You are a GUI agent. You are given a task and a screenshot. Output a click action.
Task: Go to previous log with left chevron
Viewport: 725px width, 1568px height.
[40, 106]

* * *

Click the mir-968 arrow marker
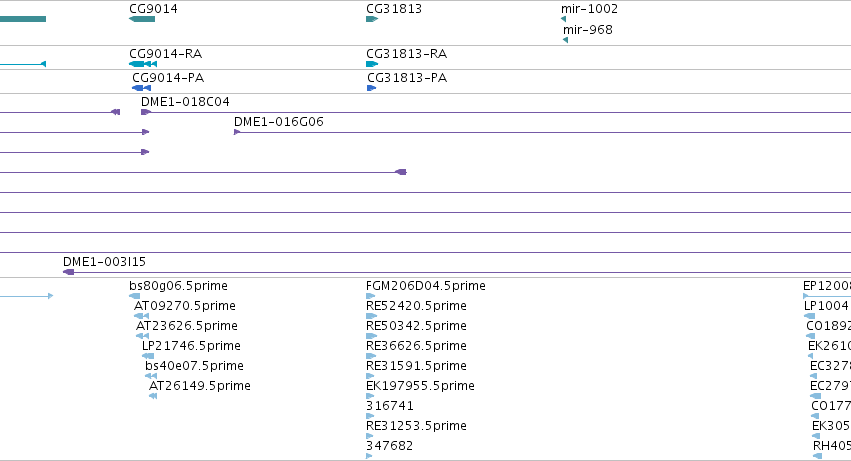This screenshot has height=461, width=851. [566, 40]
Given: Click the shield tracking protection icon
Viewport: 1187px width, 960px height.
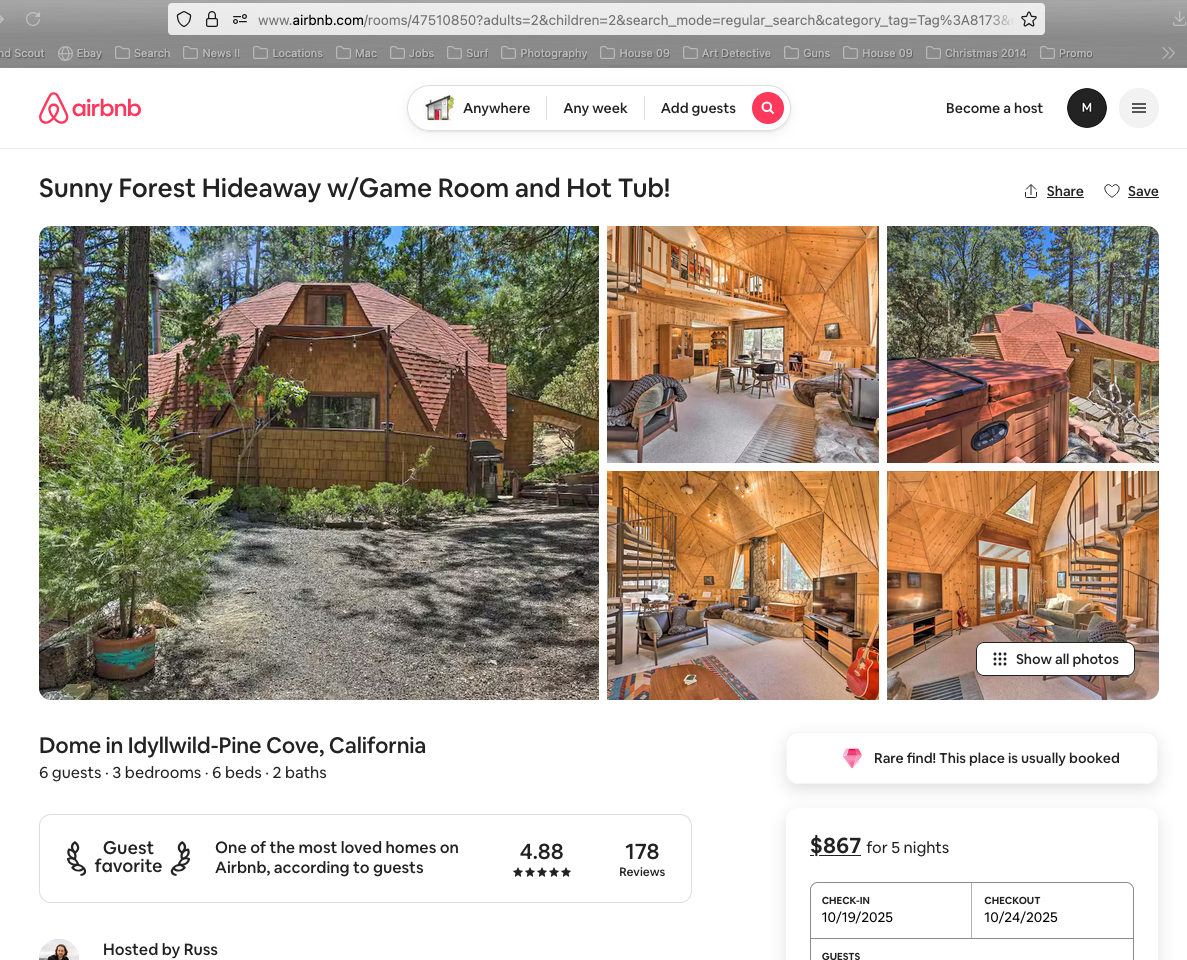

| Task goal |
What you return must be an exact retyping of the lines above starting at the line with "Given: Click the" and ending at the line with "Viewport: 1187px width, 960px height.", and nothing besides.

| Written reply |
Given: Click the shield tracking protection icon
Viewport: 1187px width, 960px height.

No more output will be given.